Kutipan Terpilih:
###
Sabtu, 19 Maret 2022

ANTARA SUMBER DATA – DATA – INFORMASI

Tanggal 10-12 Maret dan 17-19 Maret saya terlibat dalam P3A (Pelatihan Penguatan Pelatih Asesor) yang dilaksanakan oleh BAN SM (Badan Akeditasi Sekolah/Madrasah) Jakarta bagi anggota BAN SM di propinsi seluruh Indonesia.  P3A dibagi menjadi 7 kelas, dengan peserta di setiap kelas sekitar 20 orang agar proses pelatihan berjalan dengan baik.  Setiap kelas diampu 2 orang nara sumber dan saya berpartner dengan Pak Pranata, yang dahulu menjadi Dirjen GTK.  Pada angkatan pertama, 10-12 Maret, kami berdua mengampu kelas 7 yang pesertanya dari BAN SM Sumatra Utara, sedangkan pada angkatan kedua, 17-19 Maret, kami mengampu kelas 6 dengan peserta dari BAN SM Kalimantar Timur, Bangka Belitung dan Lampung.  Saya dengan Pak Pranata berbagi tugas dan saya kebagian sesi tentang Penggalian Data, yang terdiri dari 3 modul, yaitu Dokumen, Observasi dan Wawancara.

Anggota BAN SM Propinsi umumnya pengawas, dosen, dan widyaiswara di LPMP.  Jadi mereka sudah berpengalaman tentang sekolah.  Mereka umumnya juga sudah cukup senior. Bahkan beberapa orang diantaranya profesor.  Oleh karena itu P3A ini sebenarnya pemantapan saja, sebelum mereka melatih calon asesor.  Paling jauh belajar mengaitkan antara pengalaman penelitian kualitatif dengan situasi sekolah.  Katakanlah diskusi bagaimana melakukan penelitian tentang kualitas sekolah dengan pendekatan kualitatif.  Oleh karena itu, sejak awal saya menggunakan pendekatan adragogi.  Saya mengawali P3A dengan bertanya “mengapa beras yang digiling menjadi putih?”.  Maksudnya, beras digiling menjadi putih karena terjadi gesekan antar butiran beras.  Tugas mesin giling hanya membuat butiran beras saling bergesek.  Jadi tugas nara sumber dalam P3A hanya seperti mesin giling tadi, agar peserta saling bergesek dan menjadi pandai.

Memandu diskusi selama 4 hari, saya menemukan hal menarik untuk dibagi.  Nasehat Sherwood (2002) agar dalam bekerja menerapkan prinsip “seeing the forest for the trees” tidak terjadi.   Pada hal melakukan akreditasi sekolah sangat mirip dengan penelitian kualitatif.  Dengan demikian kita harus faham betul apa yang ingin dijawab sebelum bekerja.  Komponen yang kemudian dijabarkan dalam butir-butir instrument dapat dianalogkan dengan pertanyaan penelitian, yang dicari jawabnya ketika melakukan visitasi ke sekolah.
###
Baris Data:

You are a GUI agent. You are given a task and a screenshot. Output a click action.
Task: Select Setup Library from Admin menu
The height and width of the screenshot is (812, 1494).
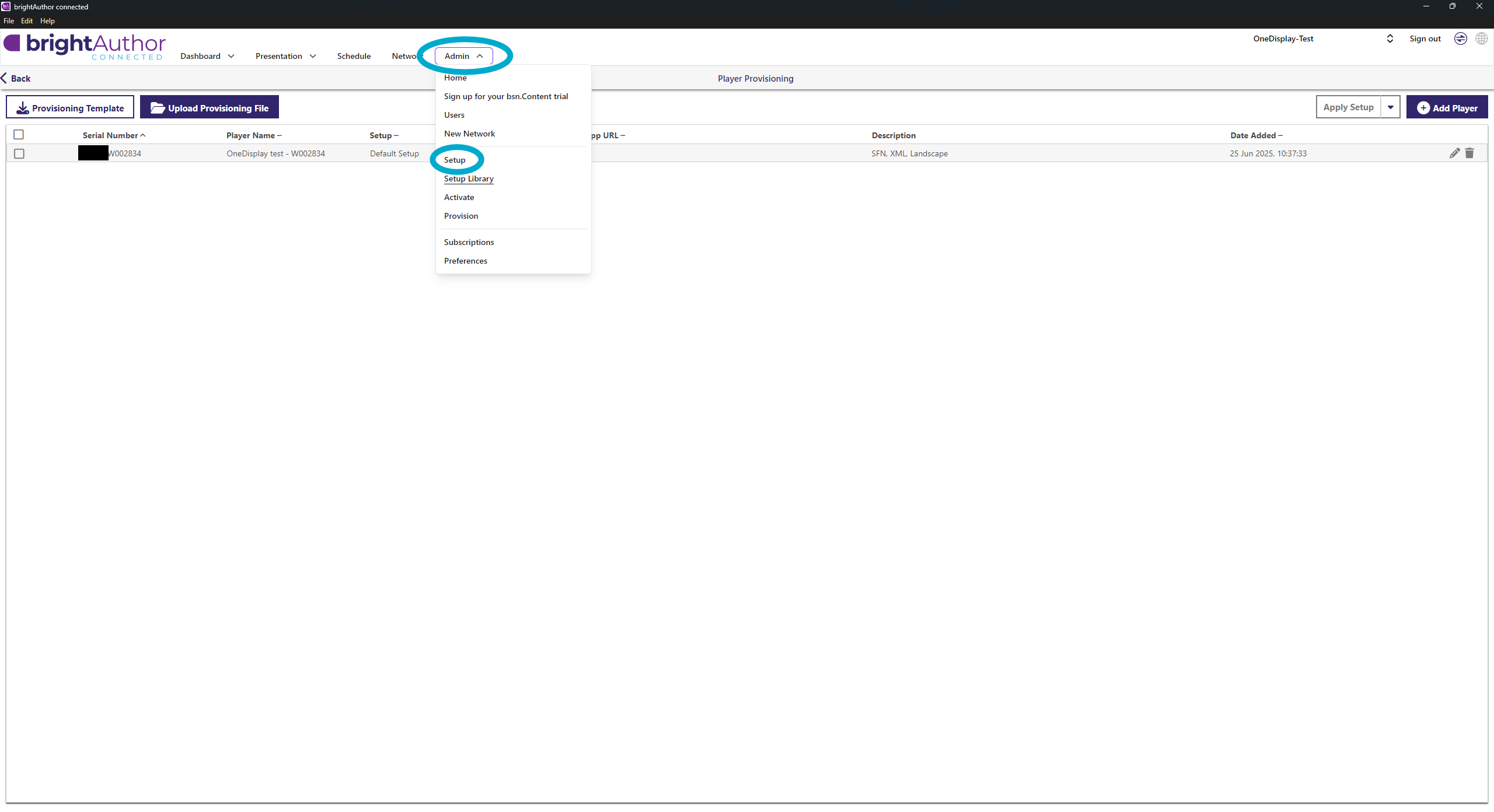point(469,178)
###
Tugas A: Menurut kutipan tentang pelatihan P3A, modul apa saja yang membentuk sesi Penggalian Data? Sebutkan semuanya.
Tugas B: Perbarui kutipan tentang pelatihan P3A: tulis kembali semuanya mulai dari "ANTARA SUMBER DATA" sampai "Observasi dan Wawancara.", dengan setiap "nara sumber" diganti menjadi "narasumber".

Jawaban A: Dokumen, Observasi, dan Wawancara.

Jawaban B:
ANTARA SUMBER DATA – DATA – INFORMASI

Tanggal 10-12 Maret dan 17-19 Maret saya terlibat dalam P3A (Pelatihan Penguatan Pelatih Asesor) yang dilaksanakan oleh BAN SM (Badan Akeditasi Sekolah/Madrasah) Jakarta bagi anggota BAN SM di propinsi seluruh Indonesia.  P3A dibagi menjadi 7 kelas, dengan peserta di setiap kelas sekitar 20 orang agar proses pelatihan berjalan dengan baik.  Setiap kelas diampu 2 orang narasumber dan saya berpartner dengan Pak Pranata, yang dahulu menjadi Dirjen GTK.  Pada angkatan pertama, 10-12 Maret, kami berdua mengampu kelas 7 yang pesertanya dari BAN SM Sumatra Utara, sedangkan pada angkatan kedua, 17-19 Maret, kami mengampu kelas 6 dengan peserta dari BAN SM Kalimantar Timur, Bangka Belitung dan Lampung.  Saya dengan Pak Pranata berbagi tugas dan saya kebagian sesi tentang Penggalian Data, yang terdiri dari 3 modul, yaitu Dokumen, Observasi dan Wawancara.